Please think of the children.
LadyHawkAZ
(6,199 posts)Little ones see you sitting in chairs and want to do it, too! Please, sit only in dull gray chairs where children can't see you!
Liberal Veteran
(22,239 posts)Oilwellian
(12,647 posts)Smoked for forty years and this is the only thing that has helped me quit. I also use a liquid that's nicotine free so the pearl-clutchers can suck my vape, safely.
ScreamingMeemie
(68,918 posts)Oilwellian
(12,647 posts)She's much happier since I quit cigarettes.
Kurska
(5,739 posts)You're supposed to struggle, you're supposed to go to smokers anonymous meetings and chew bland expensive gum.
How can I feel validated as a person if you're still enjoying things going into and out of your lungs!
beevul
(12,194 posts)Put simply, big tobacco doesn't understand the market as a whole, one whit better than the anti-e-cig people here do.

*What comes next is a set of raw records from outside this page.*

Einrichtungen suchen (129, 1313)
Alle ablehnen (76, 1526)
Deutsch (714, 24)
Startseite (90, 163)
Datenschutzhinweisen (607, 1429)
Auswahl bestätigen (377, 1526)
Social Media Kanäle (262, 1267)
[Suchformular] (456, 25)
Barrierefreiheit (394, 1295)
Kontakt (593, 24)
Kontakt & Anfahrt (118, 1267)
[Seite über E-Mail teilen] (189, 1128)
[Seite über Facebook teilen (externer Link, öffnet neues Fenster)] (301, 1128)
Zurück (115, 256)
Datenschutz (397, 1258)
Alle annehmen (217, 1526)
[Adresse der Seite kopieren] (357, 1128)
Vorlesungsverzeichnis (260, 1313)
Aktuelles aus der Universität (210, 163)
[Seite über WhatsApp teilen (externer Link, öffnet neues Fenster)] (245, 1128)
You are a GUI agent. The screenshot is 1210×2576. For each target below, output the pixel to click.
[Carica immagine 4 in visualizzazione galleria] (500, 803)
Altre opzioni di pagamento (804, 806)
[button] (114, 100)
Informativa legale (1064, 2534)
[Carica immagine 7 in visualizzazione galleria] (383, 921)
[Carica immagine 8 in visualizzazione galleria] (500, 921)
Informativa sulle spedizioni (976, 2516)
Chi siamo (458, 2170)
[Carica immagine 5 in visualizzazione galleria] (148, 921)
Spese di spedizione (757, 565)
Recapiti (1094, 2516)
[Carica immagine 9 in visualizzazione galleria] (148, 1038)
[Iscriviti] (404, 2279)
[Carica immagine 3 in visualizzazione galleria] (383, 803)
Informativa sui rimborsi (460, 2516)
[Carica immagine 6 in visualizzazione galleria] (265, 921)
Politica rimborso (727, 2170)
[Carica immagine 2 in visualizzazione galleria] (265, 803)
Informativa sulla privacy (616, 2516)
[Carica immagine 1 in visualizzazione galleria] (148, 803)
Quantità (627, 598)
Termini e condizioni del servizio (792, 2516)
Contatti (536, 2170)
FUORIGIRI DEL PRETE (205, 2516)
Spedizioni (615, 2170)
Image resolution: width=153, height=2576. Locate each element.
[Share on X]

That explains, completely, why they bought existing companies, instead of rolling their own. It also explains why they bought the companies they bought which make cig-alikes, instead of buying a company that makes a device which is actually viable.
Neither the anti-ecig people or big tobacco, understand enough about the market or the devices themselves, to have any grasp at what constitutes viable and why.
Waiting For Everyman
(9,385 posts)You summed up this thread very well.
gulliver
(13,168 posts)Imagine stopping most lung cancer...probably smoking-related heart disease too. The e-cig is the coffee of nicotine.
randr
(12,409 posts)e-cigs? really
lumberjack_jeff
(33,224 posts)Is that enough?
Atman
(31,464 posts)I am the last person to offer support to "big tobacco." My dad died from lung cancer directly attributed to his 2-3 pack a day habit. But to say that "big tobacco" is looking for ways to keep tar and carcinogens in the hands of people is just crazy. Yes, they want to sell their LEGAL product. Any corporation would do this, try to maximize profits and shareholder value. That is what EVERY corporation is chartered to do -- return value to shareholders. Are they protecting their turf? Sure. Is it legal for them to do so? Sure.
Approach this from a different angle, though. This is a LEGAL product. We don't know shit about e-cigs. They could turn out to be worse than tobacco. We don't know. I think smoking is just fucking stupid...but why are e-cigs less stupid than regular ones? You're still inhaling a chemical. We may not know how bad this is for another several years.